-- Begin Data shown --
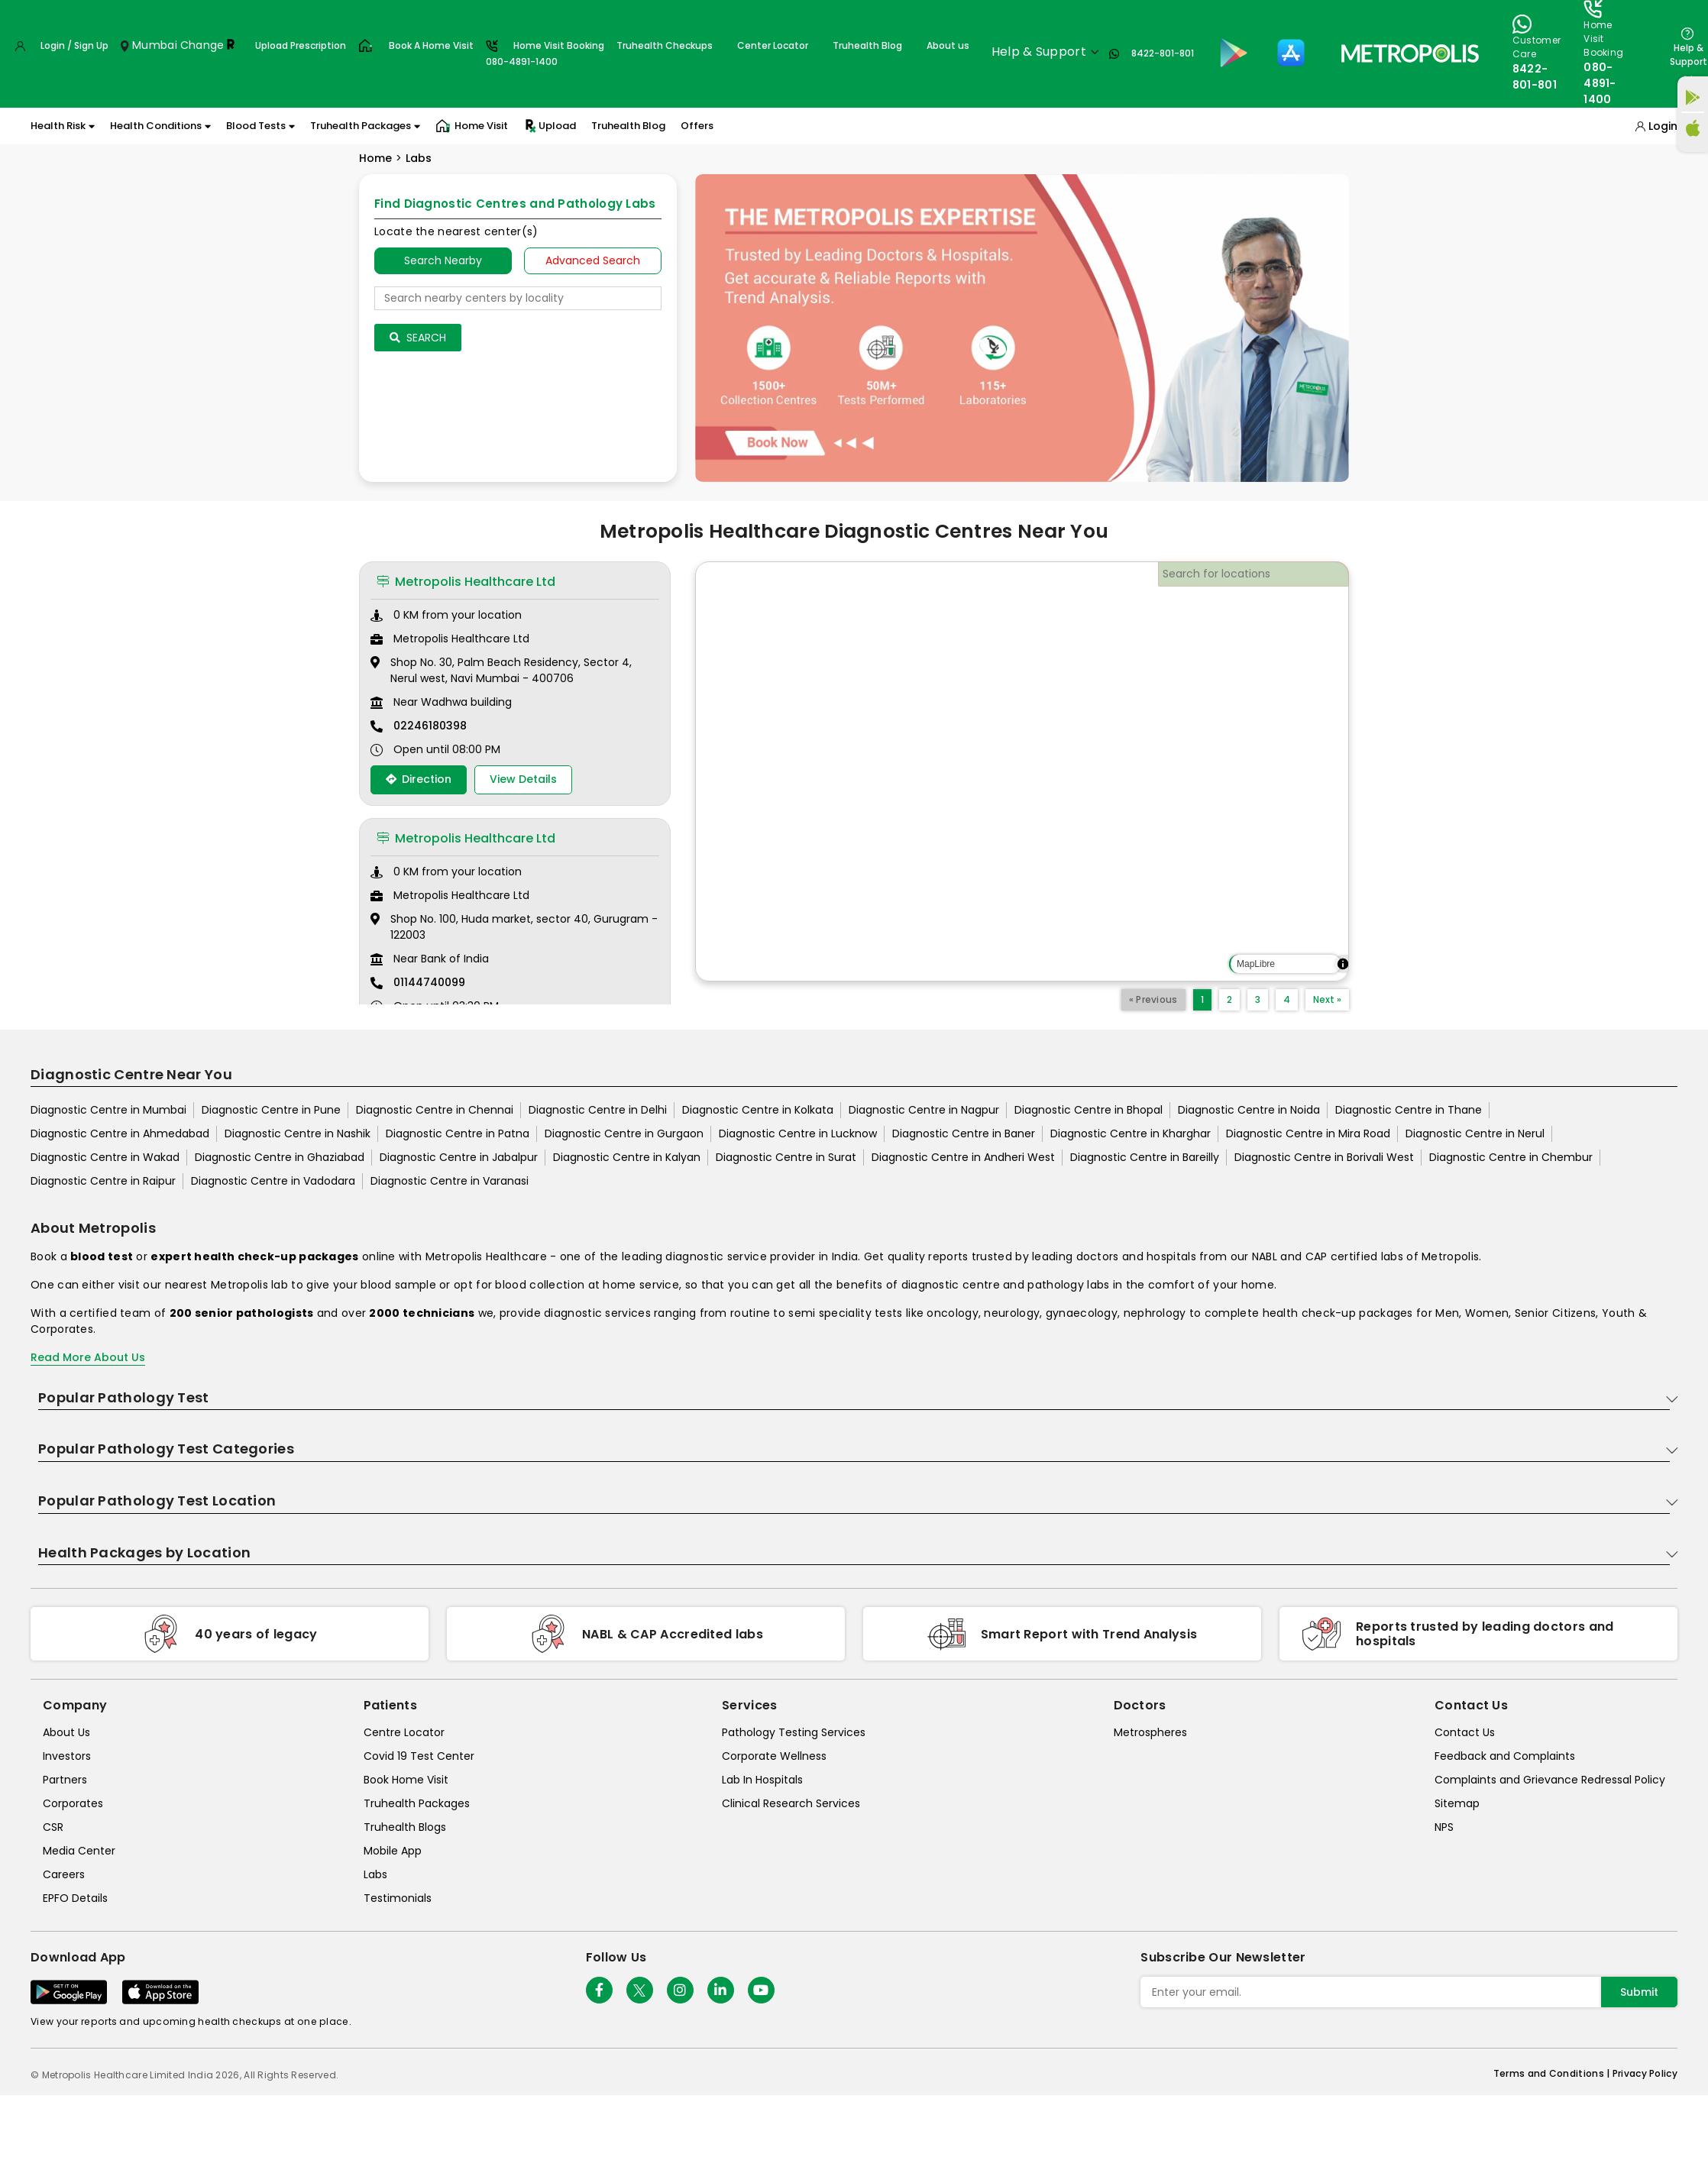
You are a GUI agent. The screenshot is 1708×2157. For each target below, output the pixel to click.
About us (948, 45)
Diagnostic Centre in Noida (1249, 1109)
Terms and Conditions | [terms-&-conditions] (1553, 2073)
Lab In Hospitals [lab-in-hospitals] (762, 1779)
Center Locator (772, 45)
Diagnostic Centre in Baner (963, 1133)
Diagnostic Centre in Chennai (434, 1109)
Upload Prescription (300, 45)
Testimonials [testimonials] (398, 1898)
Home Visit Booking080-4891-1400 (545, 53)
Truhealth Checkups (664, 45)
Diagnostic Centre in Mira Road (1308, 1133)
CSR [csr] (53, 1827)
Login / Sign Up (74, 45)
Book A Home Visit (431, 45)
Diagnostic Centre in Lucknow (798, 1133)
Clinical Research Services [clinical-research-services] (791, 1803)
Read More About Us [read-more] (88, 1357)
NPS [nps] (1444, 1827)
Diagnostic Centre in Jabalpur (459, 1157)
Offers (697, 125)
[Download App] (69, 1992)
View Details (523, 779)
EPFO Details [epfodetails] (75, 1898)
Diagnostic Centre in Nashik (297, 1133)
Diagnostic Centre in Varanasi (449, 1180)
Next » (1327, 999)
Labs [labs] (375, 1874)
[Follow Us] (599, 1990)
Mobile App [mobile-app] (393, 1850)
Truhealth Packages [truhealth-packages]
-- End Data shown --
Please transcribe all the entries above line by line, character for character, and leave the pictures out of your answer.

Solution to this exercise:
You are a GUI agent. The screenshot is 1708×2157. For each target below, output the pixel to click.
About us (948, 45)
Diagnostic Centre in Noida (1249, 1109)
Terms and Conditions | [terms-&-conditions] (1553, 2073)
Lab In Hospitals [lab-in-hospitals] (762, 1779)
Center Locator (772, 45)
Diagnostic Centre in Baner (963, 1133)
Diagnostic Centre in Chennai (434, 1109)
Upload Prescription (300, 45)
Testimonials [testimonials] (398, 1898)
Home Visit Booking080-4891-1400 (545, 53)
Truhealth Checkups (664, 45)
Diagnostic Centre in Mira Road (1308, 1133)
CSR [csr] (53, 1827)
Login / Sign Up (74, 45)
Book A Home Visit (431, 45)
Diagnostic Centre in Lucknow (798, 1133)
Clinical Research Services [clinical-research-services] (791, 1803)
Read More About Us [read-more] (88, 1357)
NPS [nps] (1444, 1827)
Diagnostic Centre in Jabalpur (459, 1157)
Offers (697, 125)
[Download App] (69, 1992)
View Details (523, 779)
EPFO Details [epfodetails] (75, 1898)
Diagnostic Centre in Nashik (297, 1133)
Diagnostic Centre in Varanasi (449, 1180)
Next » (1327, 999)
Labs [labs] (375, 1874)
[Follow Us] (599, 1990)
Mobile App [mobile-app] (393, 1850)
Truhealth Packages [truhealth-packages]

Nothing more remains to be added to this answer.